PROBLEMS TO SOLVE -
1. Transcribe the passage of the Gershon Baskin interview transcript that begins at the words "According to the" and stops after the words "I’m Amy Goodman.".
2. Answer the following questions using the Gershon Baskin interview transcript.
(a) How many Palestinian prisoners were released in the 2011 exchange for Gilad Shalit?
(b) What age is Hadas Calderon's son Erez turning on the day she speaks?
(c) Which Hamas official went to Moscow?
3. Write the next part of the Gershon Baskin interview transcript, picking up after its final sentence.
[[ EXERCISE TEXT open ]]
Hostage negotiator Gershon Baskin helped secure the release of Israeli soldier Gilad Shalit in 2011 in exchange for 1,027 Palestinian prisoners. He talks with Democracy Now about how Israel, Hamas and outside parties can navigate the current hostage situation.

According to the latest update from the Israeli military, Hamas is still holding at least 229 hostages captured during its October 7 incursion into southern Israel. The group has stated that they will not release all hostages until Israel agrees to a ceasefire in Gaza. To discuss the release thus far of four hostages and prospects for future releases, we speak to Gershon Baskin, who helped negotiate a critical hostage exchange between Israel and Hamas in 2011. “I really think this is some kind of negotiating game and competition that exists featuring Qatar and Egypt,” says Baskin.

Transcript

AMY GOODMAN: This is Democracy Now!, democracynow.org, The War and Peace Report. I’m Amy Goodman.

The Israeli military has announced it now believes 229 hostages are being held by Hamas and other militant groups in Gaza. The hostages were seized on October 7th, when Hamas carried out a shocking attack that Israel says killed about 1,400 people. Hamas has released four hostages so far. On Thursday, Hamas officials claimed the Israeli bombardment of Gaza has already killed 50 of the hostages, but the group did not provide any evidence to back up this claim. A Hamas official who’s part of a delegation visiting Moscow says the group will not release any more hostages until Israel halts the airstrikes.

Meanwhile, families of the hostages continue to call for their loved ones to be safely returned. This is Hadas Calderon in Tel Aviv.

HADAS CALDERON: Five members of my family have been kidnapped — five — my mom, my niece, two children, Erez, Sahar, and their father, Ofer. A week ago, I was announced — I got information that my mom and my niece been murdered. I didn’t even have time to grieve and to go to the funeral. Today, a week after, I went up to the grave. So today I was crying and grieving, and now I’m celebrating. You know, it’s a surrealistic situation. … We are celebrating my son Erez. He’s 12 years old today. We’re celebrating his birthday. He loves the mountain bike, and his father also is very professional in riding bike. So, that’s what you see. And I wish he could be here to enjoy with everybody and to feel like a normal boy.

AMY GOODMAN: We’re joined now in Jerusalem by Gershon Baskin. He is Middle East director of the International Communities Organization, a human rights advocacy group. In 2011, he helped negotiate the release of the Israeli soldier Gilad Shalit from Hamas captivity after five years, in exchange for the release of 1,027 Palestinian prisoners. His memoir is called In Pursuit of Peace in Israel and Palestine.

Welcome back to Democracy Now!, Gershon Baskin. If you can say what you think needs to happen right now?

GERSHON BASKIN: What needs to happen is what Hamas spoke about already two weeks ago, which is a release of what they call the civilian hostages in exchange for an immediate ceasefire. That’s what Hamas has been saying since yesterday. And yesterday, there was a change of tone from Mousa Abu Marzook. He’s the Hamas official who went to Moscow. I communicated with Dr. Mousa Abu Marzook yesterday, who for the first time said, “There needs to be a ceasefire first, and then we’ll talk about the hostages.”
[[ EXERCISE TEXT closed ]]
[[ SOURCE MATERIAL open ]]
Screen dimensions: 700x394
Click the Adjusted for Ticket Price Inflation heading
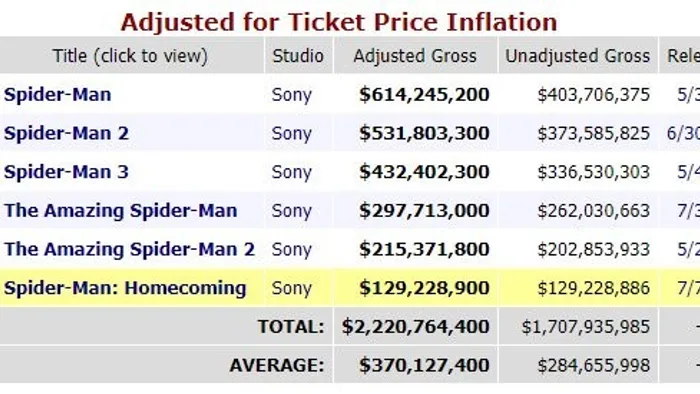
[[ SOURCE MATERIAL closed ]]
TASK RESULTS -
1.
According to the latest update from the Israeli military, Hamas is still holding at least 229 hostages captured during its October 7 incursion into southern Israel. The group has stated that they will not release all hostages until Israel agrees to a ceasefire in Gaza. To discuss the release thus far of four hostages and prospects for future releases, we speak to Gershon Baskin, who helped negotiate a critical hostage exchange between Israel and Hamas in 2011. “I really think this is some kind of negotiating game and competition that exists featuring Qatar and Egypt,” says Baskin.

Transcript

AMY GOODMAN: This is Democracy Now!, democracynow.org, The War and Peace Report. I’m Amy Goodman.

2.
(a) 1,027
(b) 12 years old
(c) Mousa Abu Marzook

3.
Right now Hamas is holding women, children, elderly people, wounded and sick people, who it’s obviously against international humanitarian law to hold them, to abduct them, to kill them. It’s also against Islam. It’s against their own beliefs in the Qur’an to take women and children and elderly people as hostages.

I think that Israel is prepared to grant a ceasefire to stop the bombardment of Gaza and to enable civilian hostages to come home. We have to be clear also who we’re talking about, because, for Hamas, every Israeli is a soldier. So it needs to be defined who they are talking about when they’re talking about civilians.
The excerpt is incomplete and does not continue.